Radio NZ also had a piece on MIT which you can listen to
Bit of a shame from AUT who should know better and cooperate rather than criticise if we want South Auckland to uptake tertiary study more and more.
I will be back in Manukau on Monday so I will be able to see a MIT and Manukau Station without all the construction gear that I saw when I got the last batch of photos earlier this month. Needless to say I am pleased that the facility is now open. A small step into as Transport Blog put it, Manukau’s redemption.

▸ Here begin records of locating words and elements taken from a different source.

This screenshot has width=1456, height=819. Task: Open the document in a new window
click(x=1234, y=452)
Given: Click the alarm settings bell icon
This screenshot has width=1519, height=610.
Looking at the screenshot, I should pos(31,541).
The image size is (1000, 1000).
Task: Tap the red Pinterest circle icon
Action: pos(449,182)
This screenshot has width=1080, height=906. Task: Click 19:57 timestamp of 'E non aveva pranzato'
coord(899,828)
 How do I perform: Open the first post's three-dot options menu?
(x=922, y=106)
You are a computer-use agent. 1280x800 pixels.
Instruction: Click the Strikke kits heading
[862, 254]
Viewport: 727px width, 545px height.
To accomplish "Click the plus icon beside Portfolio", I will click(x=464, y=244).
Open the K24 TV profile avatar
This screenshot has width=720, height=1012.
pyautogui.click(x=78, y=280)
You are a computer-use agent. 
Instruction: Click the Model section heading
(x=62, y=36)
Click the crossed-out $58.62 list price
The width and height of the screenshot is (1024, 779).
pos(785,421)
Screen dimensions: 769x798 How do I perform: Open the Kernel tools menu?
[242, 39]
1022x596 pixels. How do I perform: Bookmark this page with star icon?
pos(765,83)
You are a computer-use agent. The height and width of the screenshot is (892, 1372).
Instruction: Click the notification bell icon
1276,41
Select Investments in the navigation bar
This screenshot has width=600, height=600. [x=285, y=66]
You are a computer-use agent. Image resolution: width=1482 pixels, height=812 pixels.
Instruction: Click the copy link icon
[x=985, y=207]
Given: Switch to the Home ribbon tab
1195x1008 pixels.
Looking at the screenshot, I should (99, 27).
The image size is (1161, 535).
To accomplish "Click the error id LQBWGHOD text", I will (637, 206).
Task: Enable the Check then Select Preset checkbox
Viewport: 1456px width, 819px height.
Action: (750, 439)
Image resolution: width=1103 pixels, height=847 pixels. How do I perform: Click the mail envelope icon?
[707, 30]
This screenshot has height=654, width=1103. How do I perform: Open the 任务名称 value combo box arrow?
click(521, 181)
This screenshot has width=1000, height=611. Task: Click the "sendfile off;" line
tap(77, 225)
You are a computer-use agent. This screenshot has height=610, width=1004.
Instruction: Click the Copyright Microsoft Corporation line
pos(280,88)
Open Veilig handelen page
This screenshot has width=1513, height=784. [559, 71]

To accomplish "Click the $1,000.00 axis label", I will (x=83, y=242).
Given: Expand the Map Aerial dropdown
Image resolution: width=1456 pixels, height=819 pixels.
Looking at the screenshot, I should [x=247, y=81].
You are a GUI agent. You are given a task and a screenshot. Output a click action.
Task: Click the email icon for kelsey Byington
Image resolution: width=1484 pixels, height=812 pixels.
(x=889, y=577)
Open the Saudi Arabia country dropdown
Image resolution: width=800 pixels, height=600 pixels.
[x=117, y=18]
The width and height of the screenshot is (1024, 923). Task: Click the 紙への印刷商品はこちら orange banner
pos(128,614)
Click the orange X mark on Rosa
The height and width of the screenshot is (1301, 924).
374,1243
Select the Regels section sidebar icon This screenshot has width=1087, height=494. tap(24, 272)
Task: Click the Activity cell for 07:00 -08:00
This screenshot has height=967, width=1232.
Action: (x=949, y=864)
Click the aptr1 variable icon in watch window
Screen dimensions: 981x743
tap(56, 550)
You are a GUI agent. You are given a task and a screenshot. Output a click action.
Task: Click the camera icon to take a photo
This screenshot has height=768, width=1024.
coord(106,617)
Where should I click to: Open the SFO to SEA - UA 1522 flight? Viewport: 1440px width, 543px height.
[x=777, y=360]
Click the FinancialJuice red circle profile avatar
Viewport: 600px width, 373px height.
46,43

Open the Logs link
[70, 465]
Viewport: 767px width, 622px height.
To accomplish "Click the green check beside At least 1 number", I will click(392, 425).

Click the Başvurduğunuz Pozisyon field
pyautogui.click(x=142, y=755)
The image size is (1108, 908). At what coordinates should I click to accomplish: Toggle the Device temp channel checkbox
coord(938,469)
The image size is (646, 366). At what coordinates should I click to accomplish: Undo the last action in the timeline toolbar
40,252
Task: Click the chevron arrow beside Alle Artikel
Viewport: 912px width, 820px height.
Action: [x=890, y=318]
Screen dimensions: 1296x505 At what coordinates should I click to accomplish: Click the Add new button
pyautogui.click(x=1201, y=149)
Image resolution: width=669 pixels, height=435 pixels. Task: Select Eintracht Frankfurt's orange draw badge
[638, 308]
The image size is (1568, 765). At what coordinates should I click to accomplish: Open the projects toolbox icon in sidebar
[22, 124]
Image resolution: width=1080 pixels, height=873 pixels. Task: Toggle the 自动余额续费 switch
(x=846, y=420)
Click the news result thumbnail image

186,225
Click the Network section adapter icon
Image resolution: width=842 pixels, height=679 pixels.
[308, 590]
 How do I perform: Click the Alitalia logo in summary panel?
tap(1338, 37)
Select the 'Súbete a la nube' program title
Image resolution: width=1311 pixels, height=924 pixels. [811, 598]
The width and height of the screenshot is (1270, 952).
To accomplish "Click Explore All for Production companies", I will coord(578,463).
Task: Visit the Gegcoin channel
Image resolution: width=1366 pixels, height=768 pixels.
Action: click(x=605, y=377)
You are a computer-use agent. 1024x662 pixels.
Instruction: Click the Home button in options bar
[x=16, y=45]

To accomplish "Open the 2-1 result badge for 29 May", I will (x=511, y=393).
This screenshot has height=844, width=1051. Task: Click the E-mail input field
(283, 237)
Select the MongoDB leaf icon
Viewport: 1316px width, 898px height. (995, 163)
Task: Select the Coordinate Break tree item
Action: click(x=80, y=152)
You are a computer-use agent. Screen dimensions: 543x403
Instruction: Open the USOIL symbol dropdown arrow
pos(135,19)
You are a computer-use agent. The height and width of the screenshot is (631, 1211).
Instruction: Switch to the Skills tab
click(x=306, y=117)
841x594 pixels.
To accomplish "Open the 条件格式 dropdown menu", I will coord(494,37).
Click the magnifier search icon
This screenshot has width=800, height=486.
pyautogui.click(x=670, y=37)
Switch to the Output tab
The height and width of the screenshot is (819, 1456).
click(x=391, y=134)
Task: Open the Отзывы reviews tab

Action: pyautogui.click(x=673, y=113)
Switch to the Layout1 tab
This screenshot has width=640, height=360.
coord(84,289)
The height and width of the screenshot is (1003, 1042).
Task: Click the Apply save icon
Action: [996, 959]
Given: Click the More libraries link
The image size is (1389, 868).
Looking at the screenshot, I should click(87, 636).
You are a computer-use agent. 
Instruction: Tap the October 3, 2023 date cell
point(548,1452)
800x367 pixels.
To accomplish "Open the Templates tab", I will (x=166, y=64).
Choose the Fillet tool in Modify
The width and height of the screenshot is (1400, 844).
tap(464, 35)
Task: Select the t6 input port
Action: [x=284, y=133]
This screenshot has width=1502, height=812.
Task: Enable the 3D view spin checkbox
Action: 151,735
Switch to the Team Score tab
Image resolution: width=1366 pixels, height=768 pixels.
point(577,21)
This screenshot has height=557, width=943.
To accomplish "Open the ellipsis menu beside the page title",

Renewed Pressure for the Manukau South Link
With the MIT Manukau Campus to soon take in its student pressure goes back Auckland Transport for the Manukau Rail South Link to be built as soon as possible. As has been mentioned before in this blog the South Link would allow direct services between Pukekohe/Papakura and Manukau Station itself without the cumbersome and unsafe transfer at Puhinui Station further north. We are waiting for a public announcement on the South Link due out later this year from Auckland Transport. I did see in Transport Blogs Manukau Redemption post more calls for the South Link to be built rather soon. While Transport Blog did put a condition of Greenfield development needing to occur in the South to make the South Link possible that condition is now met with the Wesley and Addison Special Housing Areas either under way or soon to be under way. Wesley SHA the largest of all SHA’s in Auckland to date.
Lets hope that the South Link will be built and operational by Semester One next year.